I have kind of a general question about the way that multi-threading works. I have a very large
reduce_sum function that has a ton of data passed in, with the intention being that I want to shard the data across threads:
target += reduce_sum( choice_lpmf, indices, // Thing to cut across grainsize, // grainsize == 1 p_R_ftr_not_na, p_R_ftr_wo_clm, pricing_error_mean, pricing_error_sd, tm_int_ind_n, p_R_ftr_wo_clm_w_tm, // transformed data, N pricing_error_mean_tm, // model block, N pricing_error_sd_tm, // model block run_demand, // data is_nb, // transformed data, N L_draws, // data lambda, // transformed data, N demand_choice_index, // data tm_ind, // data dollar_norm, // data is_nb_int, // transformed data tm_elig_n, // transformed data J, // data J_oo, // data prices_not_na_ind, // data, N x J prices_oo_not_na_ind, // data, N x J_oo limits, // transformed data, J -- limits_oo, // transformed data, J_oo -- prices, // transformed data, N x J prices_oo, // transformed data, N x J_oo tm_optin_disc_n, // transformed data, N prices_pre_firm_ind, // data, N x J prices_pre_cov_ind, // data, N x J pre_oo_firm_ind, // data, N x J_oo pre_oo_cov_ind, // data, N x J_oo clm_surcharge, // data, N pareto_loc, // transformed data, N pareto_shape, // data risk_aversion, // model block, scalar firm_switch_cost, // model block, N cov_switch_cost, // model block, scalar tm_frictions, // model block, N sigma_logit, // model block, scalar plan_fes, // model block, N x J plan_oo_fes, // model block, N x J_oo quad_nodes, quad_weights );
The mapping function
choice_lpmf cuts all these variables into chunks and then does all the likelihood calculations.
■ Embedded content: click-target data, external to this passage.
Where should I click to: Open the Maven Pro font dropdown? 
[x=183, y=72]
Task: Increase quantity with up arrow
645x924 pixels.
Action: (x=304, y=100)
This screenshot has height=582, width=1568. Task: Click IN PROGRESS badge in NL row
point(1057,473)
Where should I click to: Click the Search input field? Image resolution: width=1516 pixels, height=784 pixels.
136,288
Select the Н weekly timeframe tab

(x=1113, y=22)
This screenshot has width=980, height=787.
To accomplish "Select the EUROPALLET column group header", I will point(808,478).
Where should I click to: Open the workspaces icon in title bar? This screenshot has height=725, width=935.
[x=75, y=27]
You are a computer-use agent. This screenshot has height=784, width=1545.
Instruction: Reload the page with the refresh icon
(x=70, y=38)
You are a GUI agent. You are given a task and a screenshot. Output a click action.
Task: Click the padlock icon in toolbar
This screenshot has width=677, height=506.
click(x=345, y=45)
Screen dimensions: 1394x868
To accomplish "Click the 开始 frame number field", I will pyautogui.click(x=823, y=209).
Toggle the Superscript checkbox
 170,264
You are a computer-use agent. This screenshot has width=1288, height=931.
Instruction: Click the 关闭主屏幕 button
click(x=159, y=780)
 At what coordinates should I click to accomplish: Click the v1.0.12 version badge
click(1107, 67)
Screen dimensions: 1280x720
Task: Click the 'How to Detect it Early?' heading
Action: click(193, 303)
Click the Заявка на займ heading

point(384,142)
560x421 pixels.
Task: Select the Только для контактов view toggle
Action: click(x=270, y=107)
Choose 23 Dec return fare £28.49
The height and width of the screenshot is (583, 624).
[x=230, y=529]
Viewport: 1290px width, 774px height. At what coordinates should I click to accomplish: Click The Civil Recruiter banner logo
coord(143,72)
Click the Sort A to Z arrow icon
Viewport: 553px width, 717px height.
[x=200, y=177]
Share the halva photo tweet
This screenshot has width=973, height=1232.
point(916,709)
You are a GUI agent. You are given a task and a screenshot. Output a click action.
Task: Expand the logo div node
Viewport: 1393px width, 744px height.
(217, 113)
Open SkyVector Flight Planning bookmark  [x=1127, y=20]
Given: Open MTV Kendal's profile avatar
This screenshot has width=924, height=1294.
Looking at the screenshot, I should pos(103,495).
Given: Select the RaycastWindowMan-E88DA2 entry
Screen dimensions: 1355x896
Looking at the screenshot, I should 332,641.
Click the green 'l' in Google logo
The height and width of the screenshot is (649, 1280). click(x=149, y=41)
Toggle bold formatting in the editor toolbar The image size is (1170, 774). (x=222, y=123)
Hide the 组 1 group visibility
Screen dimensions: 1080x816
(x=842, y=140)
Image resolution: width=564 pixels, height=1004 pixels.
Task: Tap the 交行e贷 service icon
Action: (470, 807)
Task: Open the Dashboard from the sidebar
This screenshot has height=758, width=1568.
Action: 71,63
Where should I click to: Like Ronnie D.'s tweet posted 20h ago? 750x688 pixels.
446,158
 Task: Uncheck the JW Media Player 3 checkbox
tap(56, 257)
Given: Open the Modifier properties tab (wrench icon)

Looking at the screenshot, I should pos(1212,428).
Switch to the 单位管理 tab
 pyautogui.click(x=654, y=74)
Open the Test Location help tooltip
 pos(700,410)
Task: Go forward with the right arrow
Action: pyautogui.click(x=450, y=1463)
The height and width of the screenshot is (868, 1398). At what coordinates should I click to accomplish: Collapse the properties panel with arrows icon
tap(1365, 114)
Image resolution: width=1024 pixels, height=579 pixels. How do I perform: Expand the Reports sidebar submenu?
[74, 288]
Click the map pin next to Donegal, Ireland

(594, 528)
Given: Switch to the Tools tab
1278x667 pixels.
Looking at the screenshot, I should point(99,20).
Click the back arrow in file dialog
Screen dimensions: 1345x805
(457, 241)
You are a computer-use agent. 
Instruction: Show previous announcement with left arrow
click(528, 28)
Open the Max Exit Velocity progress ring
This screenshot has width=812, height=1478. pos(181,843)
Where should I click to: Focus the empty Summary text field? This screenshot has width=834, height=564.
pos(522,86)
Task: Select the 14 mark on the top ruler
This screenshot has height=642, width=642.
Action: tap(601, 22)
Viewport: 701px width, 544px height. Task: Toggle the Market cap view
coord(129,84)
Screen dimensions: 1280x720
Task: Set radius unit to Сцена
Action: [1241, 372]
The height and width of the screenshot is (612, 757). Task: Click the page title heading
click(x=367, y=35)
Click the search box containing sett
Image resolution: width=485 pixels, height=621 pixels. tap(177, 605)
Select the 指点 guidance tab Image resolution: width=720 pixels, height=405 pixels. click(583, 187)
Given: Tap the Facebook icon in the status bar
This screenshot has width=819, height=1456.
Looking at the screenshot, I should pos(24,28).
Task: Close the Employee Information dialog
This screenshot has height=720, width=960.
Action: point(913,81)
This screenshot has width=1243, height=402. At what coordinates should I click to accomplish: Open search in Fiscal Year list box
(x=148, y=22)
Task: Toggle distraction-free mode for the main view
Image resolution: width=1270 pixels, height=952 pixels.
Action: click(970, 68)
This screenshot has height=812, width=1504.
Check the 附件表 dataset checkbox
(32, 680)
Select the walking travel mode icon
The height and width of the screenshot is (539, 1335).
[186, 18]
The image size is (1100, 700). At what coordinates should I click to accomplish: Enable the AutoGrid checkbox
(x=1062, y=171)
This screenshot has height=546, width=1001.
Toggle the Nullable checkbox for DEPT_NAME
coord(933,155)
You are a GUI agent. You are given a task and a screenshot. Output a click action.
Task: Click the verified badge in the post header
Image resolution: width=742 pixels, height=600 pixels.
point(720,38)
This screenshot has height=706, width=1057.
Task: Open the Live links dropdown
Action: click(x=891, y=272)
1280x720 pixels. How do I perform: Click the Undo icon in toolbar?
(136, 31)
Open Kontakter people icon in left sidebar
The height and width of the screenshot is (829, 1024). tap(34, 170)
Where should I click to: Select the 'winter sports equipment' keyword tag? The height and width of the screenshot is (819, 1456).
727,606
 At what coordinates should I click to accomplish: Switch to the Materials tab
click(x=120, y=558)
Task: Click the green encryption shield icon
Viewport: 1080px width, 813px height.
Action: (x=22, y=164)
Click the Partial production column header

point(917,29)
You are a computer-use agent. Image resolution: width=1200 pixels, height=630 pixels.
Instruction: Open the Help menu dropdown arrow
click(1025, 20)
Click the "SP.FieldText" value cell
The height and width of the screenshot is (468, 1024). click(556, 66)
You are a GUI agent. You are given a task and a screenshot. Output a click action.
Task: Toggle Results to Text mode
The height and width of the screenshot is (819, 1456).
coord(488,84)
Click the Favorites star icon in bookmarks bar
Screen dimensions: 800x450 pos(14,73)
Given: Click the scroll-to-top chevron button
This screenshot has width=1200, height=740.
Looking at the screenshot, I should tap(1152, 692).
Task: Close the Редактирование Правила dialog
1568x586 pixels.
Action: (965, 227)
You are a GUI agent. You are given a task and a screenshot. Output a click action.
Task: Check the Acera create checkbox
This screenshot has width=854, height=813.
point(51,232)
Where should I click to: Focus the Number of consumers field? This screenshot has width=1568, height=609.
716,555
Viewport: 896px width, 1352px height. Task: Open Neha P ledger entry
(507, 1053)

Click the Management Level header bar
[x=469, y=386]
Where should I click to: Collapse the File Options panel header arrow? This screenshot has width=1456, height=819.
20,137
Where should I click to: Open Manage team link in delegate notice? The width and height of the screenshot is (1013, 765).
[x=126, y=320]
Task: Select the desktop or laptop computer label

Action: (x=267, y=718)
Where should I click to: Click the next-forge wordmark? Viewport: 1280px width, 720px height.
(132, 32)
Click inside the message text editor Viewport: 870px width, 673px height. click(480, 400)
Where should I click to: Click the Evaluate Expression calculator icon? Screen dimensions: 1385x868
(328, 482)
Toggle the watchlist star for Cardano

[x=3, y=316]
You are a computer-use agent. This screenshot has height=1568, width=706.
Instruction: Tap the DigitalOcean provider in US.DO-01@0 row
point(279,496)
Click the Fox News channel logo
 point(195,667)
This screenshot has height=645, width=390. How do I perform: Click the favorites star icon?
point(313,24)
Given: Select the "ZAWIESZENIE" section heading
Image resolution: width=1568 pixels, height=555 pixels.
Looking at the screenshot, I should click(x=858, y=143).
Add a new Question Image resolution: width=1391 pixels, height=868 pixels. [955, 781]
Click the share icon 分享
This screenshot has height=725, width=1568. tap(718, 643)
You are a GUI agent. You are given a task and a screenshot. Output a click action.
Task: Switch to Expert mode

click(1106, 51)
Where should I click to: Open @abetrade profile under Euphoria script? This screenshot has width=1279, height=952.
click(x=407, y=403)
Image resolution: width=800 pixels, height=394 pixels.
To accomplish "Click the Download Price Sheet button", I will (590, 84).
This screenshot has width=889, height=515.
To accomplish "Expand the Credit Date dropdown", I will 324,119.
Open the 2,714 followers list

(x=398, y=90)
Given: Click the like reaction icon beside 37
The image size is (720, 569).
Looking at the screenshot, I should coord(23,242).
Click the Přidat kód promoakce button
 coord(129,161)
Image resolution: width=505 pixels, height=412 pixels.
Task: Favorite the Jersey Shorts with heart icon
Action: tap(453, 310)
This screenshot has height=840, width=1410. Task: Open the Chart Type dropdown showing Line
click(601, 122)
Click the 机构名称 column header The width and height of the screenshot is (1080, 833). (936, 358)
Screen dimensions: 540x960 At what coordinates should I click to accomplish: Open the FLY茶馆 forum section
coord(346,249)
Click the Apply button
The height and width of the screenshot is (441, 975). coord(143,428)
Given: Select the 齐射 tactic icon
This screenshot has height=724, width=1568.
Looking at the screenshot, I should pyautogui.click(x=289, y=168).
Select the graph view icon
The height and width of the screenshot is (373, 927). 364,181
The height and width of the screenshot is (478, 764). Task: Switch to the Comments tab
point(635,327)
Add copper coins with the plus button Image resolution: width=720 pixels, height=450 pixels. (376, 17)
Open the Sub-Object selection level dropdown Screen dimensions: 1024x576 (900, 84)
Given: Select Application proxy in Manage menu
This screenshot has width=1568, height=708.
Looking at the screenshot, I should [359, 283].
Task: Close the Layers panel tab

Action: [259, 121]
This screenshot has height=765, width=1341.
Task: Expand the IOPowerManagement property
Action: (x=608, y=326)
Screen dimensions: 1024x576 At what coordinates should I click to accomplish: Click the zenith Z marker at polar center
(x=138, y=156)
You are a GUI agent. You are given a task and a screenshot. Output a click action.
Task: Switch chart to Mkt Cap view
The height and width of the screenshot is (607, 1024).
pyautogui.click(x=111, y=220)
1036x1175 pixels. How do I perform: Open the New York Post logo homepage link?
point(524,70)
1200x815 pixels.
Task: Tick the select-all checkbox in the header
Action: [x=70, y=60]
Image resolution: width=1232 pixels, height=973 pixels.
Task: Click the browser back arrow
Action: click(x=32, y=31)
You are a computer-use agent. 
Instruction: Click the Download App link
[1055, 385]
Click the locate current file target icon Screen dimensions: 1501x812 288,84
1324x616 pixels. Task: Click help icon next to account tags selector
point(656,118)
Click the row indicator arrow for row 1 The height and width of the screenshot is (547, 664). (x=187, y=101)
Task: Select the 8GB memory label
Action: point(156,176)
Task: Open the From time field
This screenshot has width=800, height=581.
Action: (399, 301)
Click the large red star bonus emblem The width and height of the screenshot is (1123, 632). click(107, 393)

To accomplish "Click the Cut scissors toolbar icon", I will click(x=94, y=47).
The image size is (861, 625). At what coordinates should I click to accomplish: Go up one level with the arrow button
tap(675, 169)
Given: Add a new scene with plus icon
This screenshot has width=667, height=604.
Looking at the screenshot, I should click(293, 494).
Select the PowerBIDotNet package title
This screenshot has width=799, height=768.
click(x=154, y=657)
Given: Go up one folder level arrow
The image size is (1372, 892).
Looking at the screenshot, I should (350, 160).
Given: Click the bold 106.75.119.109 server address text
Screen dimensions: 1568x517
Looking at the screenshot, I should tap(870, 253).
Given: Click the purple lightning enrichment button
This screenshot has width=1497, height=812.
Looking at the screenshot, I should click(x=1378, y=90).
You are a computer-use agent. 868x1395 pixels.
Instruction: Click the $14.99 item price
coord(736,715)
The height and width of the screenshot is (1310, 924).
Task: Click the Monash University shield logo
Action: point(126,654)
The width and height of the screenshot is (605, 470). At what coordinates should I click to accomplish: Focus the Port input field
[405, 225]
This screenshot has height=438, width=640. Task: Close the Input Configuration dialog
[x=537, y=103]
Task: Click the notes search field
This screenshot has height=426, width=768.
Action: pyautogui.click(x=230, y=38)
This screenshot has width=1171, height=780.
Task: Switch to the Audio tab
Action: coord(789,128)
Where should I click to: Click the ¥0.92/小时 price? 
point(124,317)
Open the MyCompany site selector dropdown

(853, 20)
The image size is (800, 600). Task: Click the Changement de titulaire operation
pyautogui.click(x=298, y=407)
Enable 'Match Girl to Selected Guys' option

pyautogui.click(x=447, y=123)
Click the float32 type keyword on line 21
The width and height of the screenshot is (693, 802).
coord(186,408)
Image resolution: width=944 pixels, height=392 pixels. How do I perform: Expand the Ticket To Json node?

I have yet to find a better way to do this – ideally,
reduce_sum would shard all the variables for me before handing them to a thread, but I have not yet found a way to do this.
Many of these variables are quite large. On a single threaded run, this doesn’t use much memory, it’s just slow.
However, I’m running into the issue where, when I start adding threads, it quickly becomes an inoperable problem. The memory usage is insane, and I cannot actually run this model on the full data set with more than 1-2 threads.
My best guess here is that
reduce_sum deep copies all the variables to each thread. Is there a way to prevent this? Maybe to flag some of these variables as something to be passed by reference? Or is there some other way of writing out functions like this that use lots of heterogeneous data?